Le Belge consomme trop d'opioïdes: gare aux effets secondaires comme la dépression

Le Belge consomme trop d'opioïdes: gare aux effets secondaires comme la dépression
Le Belge consomme trop d'opioïdes: gare aux effets secondaires comme la dépression - © Tous droits réservés

Le Belge consomme trop d’opioïdes, selon l’INAMI. 

Opioïdes, c’est le nom générique que l’on donne aux antidouleurs puissants comme la morphine, le Tramadol ou encore l’oxycodone. On n’en est pas encore au stade de l’épidémie qui existe déjà aux États-Unis, mais l’INAMI tire tout de même la sonnette d’alarme. Il l’affirme, il faut mieux cadrer la consommation. Les remboursements ont augmenté de 27% entre 2010 et 2017.

Ce sont les médecins généralistes qui les prescrivent le plus, mais dans les centres spécialisés aussi il faut revoir sa copie. Les médecins en général prescrivent trop d’opioïdes, nous dit Guy Hans, médecin spécialiste de la douleur et expert à l’INAMI : "On voit d’année en année qu’il y a une augmentation dans l’usage des opioïdes. On doit toujours le cadrer".

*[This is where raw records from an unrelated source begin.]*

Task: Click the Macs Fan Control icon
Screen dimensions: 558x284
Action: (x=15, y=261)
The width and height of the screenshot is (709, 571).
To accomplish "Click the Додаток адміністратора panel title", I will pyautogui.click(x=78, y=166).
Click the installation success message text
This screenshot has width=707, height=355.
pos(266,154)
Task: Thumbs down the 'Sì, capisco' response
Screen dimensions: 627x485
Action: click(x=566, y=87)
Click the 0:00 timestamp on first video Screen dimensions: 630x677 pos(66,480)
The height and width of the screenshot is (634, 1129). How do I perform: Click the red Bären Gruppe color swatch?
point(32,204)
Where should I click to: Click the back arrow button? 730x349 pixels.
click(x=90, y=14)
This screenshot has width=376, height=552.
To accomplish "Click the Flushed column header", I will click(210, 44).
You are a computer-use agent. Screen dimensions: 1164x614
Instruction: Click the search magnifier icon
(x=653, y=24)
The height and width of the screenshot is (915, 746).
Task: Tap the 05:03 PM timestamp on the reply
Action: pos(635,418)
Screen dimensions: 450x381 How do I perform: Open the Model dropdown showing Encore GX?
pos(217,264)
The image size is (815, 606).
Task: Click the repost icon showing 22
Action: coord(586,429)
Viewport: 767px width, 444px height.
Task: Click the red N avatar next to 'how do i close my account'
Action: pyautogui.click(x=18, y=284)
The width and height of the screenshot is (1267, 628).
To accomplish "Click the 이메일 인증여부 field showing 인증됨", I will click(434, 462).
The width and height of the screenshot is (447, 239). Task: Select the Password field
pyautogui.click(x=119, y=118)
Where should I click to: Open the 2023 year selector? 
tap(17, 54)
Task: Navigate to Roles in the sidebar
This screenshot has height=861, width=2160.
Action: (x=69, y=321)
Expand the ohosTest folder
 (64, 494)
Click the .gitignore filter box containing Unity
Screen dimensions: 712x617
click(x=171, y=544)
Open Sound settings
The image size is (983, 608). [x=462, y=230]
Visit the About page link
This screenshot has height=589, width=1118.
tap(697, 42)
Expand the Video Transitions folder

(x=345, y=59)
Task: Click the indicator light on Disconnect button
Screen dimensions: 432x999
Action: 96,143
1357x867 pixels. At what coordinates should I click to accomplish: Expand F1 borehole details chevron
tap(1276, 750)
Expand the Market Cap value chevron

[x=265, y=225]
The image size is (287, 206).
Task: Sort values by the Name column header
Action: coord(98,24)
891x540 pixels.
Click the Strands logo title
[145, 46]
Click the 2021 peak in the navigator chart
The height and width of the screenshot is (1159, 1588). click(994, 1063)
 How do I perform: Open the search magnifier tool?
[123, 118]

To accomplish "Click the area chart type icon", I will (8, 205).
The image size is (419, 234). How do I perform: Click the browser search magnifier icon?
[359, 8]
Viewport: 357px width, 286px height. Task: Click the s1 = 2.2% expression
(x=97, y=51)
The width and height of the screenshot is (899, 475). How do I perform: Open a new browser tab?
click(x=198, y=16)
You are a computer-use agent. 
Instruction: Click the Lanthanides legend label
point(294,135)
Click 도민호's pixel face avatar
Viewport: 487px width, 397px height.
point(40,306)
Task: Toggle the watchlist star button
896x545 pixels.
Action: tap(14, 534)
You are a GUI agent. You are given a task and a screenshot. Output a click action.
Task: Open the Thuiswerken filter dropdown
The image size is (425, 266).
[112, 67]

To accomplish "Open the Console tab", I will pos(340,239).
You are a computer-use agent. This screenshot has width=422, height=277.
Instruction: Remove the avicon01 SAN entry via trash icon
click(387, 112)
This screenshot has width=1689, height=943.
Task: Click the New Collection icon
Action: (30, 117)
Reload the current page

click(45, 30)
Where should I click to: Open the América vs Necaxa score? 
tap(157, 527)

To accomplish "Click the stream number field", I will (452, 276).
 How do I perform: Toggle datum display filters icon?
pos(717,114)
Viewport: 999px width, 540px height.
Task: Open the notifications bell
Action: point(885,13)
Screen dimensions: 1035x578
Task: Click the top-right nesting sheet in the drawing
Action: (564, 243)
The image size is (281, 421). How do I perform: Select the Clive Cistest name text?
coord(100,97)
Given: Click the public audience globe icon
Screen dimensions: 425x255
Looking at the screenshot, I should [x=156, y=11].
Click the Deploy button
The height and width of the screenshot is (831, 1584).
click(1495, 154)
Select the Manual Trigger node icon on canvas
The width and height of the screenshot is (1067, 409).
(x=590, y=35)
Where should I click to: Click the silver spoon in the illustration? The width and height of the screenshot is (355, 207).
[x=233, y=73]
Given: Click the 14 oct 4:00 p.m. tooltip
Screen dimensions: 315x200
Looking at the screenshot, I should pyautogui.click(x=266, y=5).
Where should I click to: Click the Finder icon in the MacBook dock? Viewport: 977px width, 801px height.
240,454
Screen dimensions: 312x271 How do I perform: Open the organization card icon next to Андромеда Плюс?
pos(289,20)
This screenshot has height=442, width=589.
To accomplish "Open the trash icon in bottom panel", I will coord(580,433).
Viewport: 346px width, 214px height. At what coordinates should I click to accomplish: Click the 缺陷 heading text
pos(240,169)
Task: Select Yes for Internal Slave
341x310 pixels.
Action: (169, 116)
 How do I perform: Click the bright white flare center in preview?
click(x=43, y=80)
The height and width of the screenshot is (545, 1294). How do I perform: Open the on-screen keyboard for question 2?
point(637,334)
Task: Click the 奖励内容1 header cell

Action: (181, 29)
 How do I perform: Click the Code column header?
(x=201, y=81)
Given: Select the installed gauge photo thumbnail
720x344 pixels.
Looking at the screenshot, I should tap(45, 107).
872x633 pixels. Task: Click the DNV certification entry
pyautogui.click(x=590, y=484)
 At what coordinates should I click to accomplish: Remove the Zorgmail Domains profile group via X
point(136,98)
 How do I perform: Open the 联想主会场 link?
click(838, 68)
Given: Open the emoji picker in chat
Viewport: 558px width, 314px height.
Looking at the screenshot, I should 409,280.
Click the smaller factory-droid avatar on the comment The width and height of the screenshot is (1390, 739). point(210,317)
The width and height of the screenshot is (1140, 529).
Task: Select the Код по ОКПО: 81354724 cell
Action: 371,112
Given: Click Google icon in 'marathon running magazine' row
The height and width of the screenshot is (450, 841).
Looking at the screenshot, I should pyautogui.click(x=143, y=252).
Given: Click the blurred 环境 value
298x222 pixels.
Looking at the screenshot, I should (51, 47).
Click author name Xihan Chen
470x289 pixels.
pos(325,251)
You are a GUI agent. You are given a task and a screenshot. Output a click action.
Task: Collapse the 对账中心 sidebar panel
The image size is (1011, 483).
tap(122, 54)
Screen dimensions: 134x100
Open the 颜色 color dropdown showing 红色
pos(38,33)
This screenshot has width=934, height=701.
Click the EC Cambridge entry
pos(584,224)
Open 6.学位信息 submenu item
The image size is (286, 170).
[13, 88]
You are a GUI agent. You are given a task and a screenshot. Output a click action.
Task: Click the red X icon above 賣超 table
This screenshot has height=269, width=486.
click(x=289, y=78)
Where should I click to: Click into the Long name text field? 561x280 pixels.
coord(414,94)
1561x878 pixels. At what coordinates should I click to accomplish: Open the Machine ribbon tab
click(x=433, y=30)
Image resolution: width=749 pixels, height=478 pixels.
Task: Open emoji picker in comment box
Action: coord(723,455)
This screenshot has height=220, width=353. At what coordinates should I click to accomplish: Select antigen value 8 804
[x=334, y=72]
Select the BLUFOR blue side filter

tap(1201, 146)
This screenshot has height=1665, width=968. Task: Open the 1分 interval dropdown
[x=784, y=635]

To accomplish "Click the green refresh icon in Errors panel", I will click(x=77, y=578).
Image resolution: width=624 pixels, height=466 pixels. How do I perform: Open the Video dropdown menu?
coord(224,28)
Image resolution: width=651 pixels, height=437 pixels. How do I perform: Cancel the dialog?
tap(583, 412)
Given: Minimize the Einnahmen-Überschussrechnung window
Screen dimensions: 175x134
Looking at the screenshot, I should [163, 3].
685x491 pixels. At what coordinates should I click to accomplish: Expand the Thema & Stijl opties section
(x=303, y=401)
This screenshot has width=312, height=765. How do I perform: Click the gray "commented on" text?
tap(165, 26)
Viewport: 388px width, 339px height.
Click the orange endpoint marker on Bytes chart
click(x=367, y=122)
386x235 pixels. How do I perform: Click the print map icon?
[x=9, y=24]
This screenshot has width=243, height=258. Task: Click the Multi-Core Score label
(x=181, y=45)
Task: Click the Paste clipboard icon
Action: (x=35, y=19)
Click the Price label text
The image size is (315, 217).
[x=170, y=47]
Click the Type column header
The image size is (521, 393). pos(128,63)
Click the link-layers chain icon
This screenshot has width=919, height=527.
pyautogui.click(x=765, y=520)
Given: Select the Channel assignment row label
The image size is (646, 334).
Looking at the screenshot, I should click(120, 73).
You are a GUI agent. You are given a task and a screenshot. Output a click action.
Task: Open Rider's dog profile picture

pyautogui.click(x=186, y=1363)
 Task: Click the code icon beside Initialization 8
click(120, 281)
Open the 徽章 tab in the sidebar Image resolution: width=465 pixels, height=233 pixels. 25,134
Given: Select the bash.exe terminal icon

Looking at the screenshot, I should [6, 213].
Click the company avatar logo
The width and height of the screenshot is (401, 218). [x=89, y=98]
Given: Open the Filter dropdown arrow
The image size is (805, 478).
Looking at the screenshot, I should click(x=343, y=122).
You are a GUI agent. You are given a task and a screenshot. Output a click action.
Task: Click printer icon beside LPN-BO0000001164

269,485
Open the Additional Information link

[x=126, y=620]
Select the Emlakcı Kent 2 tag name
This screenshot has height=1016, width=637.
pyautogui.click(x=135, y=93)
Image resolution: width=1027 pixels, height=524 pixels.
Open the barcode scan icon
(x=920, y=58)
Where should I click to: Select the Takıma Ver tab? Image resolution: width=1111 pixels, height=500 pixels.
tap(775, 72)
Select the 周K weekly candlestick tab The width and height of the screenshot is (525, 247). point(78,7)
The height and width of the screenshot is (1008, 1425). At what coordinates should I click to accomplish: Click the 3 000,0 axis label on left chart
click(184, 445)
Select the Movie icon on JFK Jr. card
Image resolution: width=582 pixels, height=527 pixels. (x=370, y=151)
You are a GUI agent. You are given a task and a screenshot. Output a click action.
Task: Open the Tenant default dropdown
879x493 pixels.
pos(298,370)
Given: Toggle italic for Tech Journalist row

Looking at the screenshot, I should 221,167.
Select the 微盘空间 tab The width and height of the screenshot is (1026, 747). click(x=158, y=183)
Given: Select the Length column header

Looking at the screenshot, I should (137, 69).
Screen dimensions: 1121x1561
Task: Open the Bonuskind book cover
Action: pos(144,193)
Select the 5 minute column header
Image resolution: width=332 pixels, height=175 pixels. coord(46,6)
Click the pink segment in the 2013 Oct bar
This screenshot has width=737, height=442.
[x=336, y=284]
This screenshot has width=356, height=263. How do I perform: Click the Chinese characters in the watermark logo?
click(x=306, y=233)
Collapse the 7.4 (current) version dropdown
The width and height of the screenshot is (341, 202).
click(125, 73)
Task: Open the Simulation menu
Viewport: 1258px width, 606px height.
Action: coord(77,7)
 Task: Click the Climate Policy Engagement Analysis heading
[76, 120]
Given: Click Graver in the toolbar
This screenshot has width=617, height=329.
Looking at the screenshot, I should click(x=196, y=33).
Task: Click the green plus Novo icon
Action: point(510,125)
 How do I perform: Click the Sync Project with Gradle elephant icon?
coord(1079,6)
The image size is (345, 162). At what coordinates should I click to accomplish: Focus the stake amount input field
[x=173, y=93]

Cadrer l’usage : ne pas les prescrire trop vite dans un premier temps, et quand on les prescrit à raison, comme dans le traitement du cancer par exemple, il faut régulièrement réévaluer leur utilité. "C’est vraiment le problème en Belgique. On commence avec une thérapie et on ne va jamais regarder par après si elle est vraiment efficace et si elle est encore nécessaire."

Dépression en effet secondaire

Car les opioïdes sont les antidouleurs les plus forts et ont des effets secondaires comme la dépression. "On dit alors que le patient qui a des douleurs chroniques est dépressif. Mais ça peut être aussi causé par les médicaments."

Les experts plaident pour une approche multidisciplinaire et il faut privilégier d’autres médicaments avec moins d’effets secondaires, mais aussi des alternatives, comme l’hypnose ou la cryothérapie, la thérapie par le froid : "Il y a beaucoup de possibilités, et on doit toujours utiliser le panel complet pour garder la dose des médicaments la plus basse possible".

Encore faudrait-il que le panel en question soit remboursé par la Sécurité sociale. Notez aussi que les opioïdes induisent aussi une dépendance dans certains cas.

Entre 2010 et 2017, le budget de l’assurance soins de santé consacré aux opioïdes a augmenté de 27%, atteignant quelque 56,1 millions d’euros en 2016.